- _PROVIDED INFORMATION_:
# # # # #

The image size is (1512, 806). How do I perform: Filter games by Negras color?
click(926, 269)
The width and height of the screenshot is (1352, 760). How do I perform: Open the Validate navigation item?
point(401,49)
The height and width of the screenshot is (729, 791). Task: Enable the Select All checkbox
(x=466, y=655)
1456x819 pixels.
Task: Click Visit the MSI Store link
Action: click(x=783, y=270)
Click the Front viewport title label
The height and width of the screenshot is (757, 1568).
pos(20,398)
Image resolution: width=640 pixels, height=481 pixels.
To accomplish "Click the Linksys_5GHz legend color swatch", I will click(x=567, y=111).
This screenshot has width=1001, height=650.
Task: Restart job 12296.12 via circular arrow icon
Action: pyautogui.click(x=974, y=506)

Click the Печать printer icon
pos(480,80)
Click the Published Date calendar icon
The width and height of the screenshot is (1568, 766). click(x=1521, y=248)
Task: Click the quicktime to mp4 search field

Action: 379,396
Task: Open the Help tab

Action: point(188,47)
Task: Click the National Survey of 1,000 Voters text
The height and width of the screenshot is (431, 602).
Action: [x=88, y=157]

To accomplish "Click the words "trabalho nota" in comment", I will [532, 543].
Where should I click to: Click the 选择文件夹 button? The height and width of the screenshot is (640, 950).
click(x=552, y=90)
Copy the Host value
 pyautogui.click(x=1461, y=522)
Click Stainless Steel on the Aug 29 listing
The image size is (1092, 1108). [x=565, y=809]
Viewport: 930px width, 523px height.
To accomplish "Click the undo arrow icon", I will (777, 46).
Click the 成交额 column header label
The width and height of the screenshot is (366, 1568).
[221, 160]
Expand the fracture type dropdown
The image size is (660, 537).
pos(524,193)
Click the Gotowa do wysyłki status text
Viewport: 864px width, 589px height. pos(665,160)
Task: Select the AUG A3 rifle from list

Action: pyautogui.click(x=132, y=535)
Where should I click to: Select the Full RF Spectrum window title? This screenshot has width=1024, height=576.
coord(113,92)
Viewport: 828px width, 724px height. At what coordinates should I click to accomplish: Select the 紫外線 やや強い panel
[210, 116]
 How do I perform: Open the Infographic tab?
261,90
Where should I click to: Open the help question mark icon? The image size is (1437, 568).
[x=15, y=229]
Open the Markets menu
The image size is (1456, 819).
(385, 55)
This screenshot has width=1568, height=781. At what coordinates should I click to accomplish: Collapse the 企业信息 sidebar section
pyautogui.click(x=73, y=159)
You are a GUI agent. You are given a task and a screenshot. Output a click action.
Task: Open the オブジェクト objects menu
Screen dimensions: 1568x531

# # # # #

- _EXERCISE AIM_: Search the data for "Where should I click to: Click". Beginning with that line, set down every line through the last exactly.

- _FINISHED TASK_:
Where should I click to: Click the 选择文件夹 button? The height and width of the screenshot is (640, 950).
click(x=552, y=90)
Copy the Host value
 pyautogui.click(x=1461, y=522)
Click Stainless Steel on the Aug 29 listing
The image size is (1092, 1108). [x=565, y=809]
Viewport: 930px width, 523px height.
To accomplish "Click the undo arrow icon", I will (777, 46).
Click the 成交额 column header label
The width and height of the screenshot is (366, 1568).
[221, 160]
Expand the fracture type dropdown
The image size is (660, 537).
pos(524,193)
Click the Gotowa do wysyłki status text
Viewport: 864px width, 589px height. pos(665,160)
Task: Select the AUG A3 rifle from list

Action: pyautogui.click(x=132, y=535)
Where should I click to: Select the Full RF Spectrum window title? This screenshot has width=1024, height=576.
coord(113,92)
Viewport: 828px width, 724px height. At what coordinates should I click to accomplish: Select the 紫外線 やや強い panel
[210, 116]
 How do I perform: Open the Infographic tab?
261,90
Where should I click to: Open the help question mark icon? The image size is (1437, 568).
[x=15, y=229]
Open the Markets menu
The image size is (1456, 819).
(385, 55)
This screenshot has width=1568, height=781. At what coordinates should I click to accomplish: Collapse the 企业信息 sidebar section
pyautogui.click(x=73, y=159)
You are a GUI agent. You are given a task and a screenshot. Output a click action.
Task: Open the オブジェクト objects menu
Screen dimensions: 1568x531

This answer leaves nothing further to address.